Logo na largada, colheu um grande revés, com a confusão criada pela oposição
nas redes sociais por causa de uma instrução normativa da Receita Federal que
estabelecia novas regras de fiscalização do Pix, o que provocou uma crise de
imagem do governo juntos aos eleitores de baixa renda. Boatos de que o governo
cobraria impostos sobre o Pix — completamente sem fundamento, porque somente o
Congresso pode criar impostos —, aliados à inflação dos alimentos, provocaram a
queda de popularidade de Lula.
Taxa de juros
Na entrevista, o presidente da República admitiu que o
governo ainda não entregou o que prometeu e, por isso, o povo fica
insatisfeito. Disse, porém, que não vai se preocupar com as pesquisas, mas com
o cumprimento de suas promessas de campanha. A queda na popularidade abriu
espaço para a estocada que levou de Kassab. Ao rebatê-lo, Lula disse que a
economia brasileira registrou um deficit primário de 0,1% do Produto Interno
Bruto (PIB) em 2024 - próximo à meta fiscal de rombo zero prevista para o ano
passado. "A gente quer responsabilidade fiscal e menor deficit possível
porque quer que este país dê certo. Se fizer dívida, é para ativo novo que faça
este país melhor", garantiu.
Nesta quinta-feira, a Fazenda divulgou que a meta fiscal de
2024 foi cumprida. O rombo nas contas públicas em 2024 foi de R$ 43 bilhões. O
deficit primário ficou em R$ 11,03 bilhões, o equivalente a 0,09% do PIB. A
meta da equipe econômica no ano passado era de deficit zero, equilibrando
receitas e despesas.

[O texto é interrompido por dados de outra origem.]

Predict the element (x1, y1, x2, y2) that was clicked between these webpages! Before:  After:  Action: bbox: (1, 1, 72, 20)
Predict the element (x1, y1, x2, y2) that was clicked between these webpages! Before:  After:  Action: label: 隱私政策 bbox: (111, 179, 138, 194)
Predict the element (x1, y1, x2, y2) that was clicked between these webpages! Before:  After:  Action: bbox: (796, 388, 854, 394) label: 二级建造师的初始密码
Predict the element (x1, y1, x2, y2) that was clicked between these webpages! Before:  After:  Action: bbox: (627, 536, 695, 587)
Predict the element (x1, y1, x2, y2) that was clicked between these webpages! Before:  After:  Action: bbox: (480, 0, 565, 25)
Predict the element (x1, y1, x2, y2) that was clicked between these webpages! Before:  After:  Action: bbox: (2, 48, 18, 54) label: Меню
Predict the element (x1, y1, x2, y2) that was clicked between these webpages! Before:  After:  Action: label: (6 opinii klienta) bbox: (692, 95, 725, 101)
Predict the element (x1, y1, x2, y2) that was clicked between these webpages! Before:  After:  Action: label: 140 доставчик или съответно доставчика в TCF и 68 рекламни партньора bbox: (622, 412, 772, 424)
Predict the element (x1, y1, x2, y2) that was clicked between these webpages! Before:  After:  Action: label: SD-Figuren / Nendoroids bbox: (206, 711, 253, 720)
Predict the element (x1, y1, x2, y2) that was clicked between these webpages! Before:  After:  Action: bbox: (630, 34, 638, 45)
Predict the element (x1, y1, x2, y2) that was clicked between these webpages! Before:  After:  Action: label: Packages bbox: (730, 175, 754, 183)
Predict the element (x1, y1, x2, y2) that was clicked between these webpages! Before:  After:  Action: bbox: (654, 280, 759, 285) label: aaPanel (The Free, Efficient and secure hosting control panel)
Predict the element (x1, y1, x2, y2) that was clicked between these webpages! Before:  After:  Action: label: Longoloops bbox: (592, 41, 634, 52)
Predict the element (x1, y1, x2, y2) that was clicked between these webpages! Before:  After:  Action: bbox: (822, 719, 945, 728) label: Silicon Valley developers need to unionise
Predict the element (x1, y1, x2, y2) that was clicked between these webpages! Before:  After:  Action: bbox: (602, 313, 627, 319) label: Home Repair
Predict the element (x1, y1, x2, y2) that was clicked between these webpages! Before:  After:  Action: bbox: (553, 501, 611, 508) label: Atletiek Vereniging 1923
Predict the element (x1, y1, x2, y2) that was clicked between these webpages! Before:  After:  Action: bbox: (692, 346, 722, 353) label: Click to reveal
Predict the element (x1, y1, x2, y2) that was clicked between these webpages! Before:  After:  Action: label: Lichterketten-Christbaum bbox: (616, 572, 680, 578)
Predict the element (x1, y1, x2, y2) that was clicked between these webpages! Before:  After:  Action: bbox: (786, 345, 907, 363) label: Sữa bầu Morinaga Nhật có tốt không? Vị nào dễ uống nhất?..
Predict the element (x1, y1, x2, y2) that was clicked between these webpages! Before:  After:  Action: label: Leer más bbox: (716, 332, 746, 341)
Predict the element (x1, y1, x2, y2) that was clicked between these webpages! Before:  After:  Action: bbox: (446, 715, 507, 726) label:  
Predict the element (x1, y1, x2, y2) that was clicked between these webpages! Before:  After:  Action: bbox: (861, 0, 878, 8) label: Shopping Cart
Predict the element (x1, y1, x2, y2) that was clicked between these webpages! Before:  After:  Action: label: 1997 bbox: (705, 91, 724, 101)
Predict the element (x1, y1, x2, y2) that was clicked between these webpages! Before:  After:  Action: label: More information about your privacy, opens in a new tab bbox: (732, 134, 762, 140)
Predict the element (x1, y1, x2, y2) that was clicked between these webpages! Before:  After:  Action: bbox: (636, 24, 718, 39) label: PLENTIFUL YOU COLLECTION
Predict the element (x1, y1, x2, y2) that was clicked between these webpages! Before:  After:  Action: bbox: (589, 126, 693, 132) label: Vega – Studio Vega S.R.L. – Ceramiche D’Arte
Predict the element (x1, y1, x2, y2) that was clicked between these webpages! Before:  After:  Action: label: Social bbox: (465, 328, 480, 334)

Mas o arcabouço fiscal fixa um intervalo de tolerância que
permite um rombo de até 0,25% do PIB. Ao mesmo tempo em que defendeu Haddad,
Lula reiterou que não pretende cortar gastos. "Não tem outra medida
fiscal. Se se apresentar durante o ano a necessidade de fazer, vamos reunir. Se
depender de mim, não tem outra medida fiscal", disse.
Lula não criticou a decisão do Comitê de Política Monetária
(Copom) de elevar a taxa básica de juros da economia em um ponto percentual,
passando de 12,25% para 13,25% ao ano. "O presidente do Banco Central não
pode dar um cavalo de pau num mar revolto", afirmou. "Eu tenho
certeza de que ele vai criar as condições para entregar para o povo brasileiro
uma taxa de juros menor, num tempo que a política permitir que ele faça",
completou. Arrematou com uma frase que é música para o mercado financeiro:
"No meu governo, presidente do Banco Central vai ter autonomia de
verdade".
O aumento da Selic já era esperado pelo mercado financeiro,
especialmente após o próprio BC ter sinalizado, em dezembro, que adotaria uma
postura mais rígida diante do avanço da inflação. A elevação da Selic marca a
primeira decisão do Copom sob a presidência de Gabriel Galípolo, indicado pelo
presidente Lula para comandar o BC. "Eu tenho certeza de que ele vai criar
as condições para entregar para o povo brasileiro uma taxa de juros menor, num
tempo que a política permitir que ele faça", ressaltou. "No meu
governo, presidente do Banco Central vai ter autonomia de verdade." Em
dezembro, o BC já havia sinalizado o aumento da Selic, que deve chegar a 15%,
uma das taxas de juros mais alta do mundo.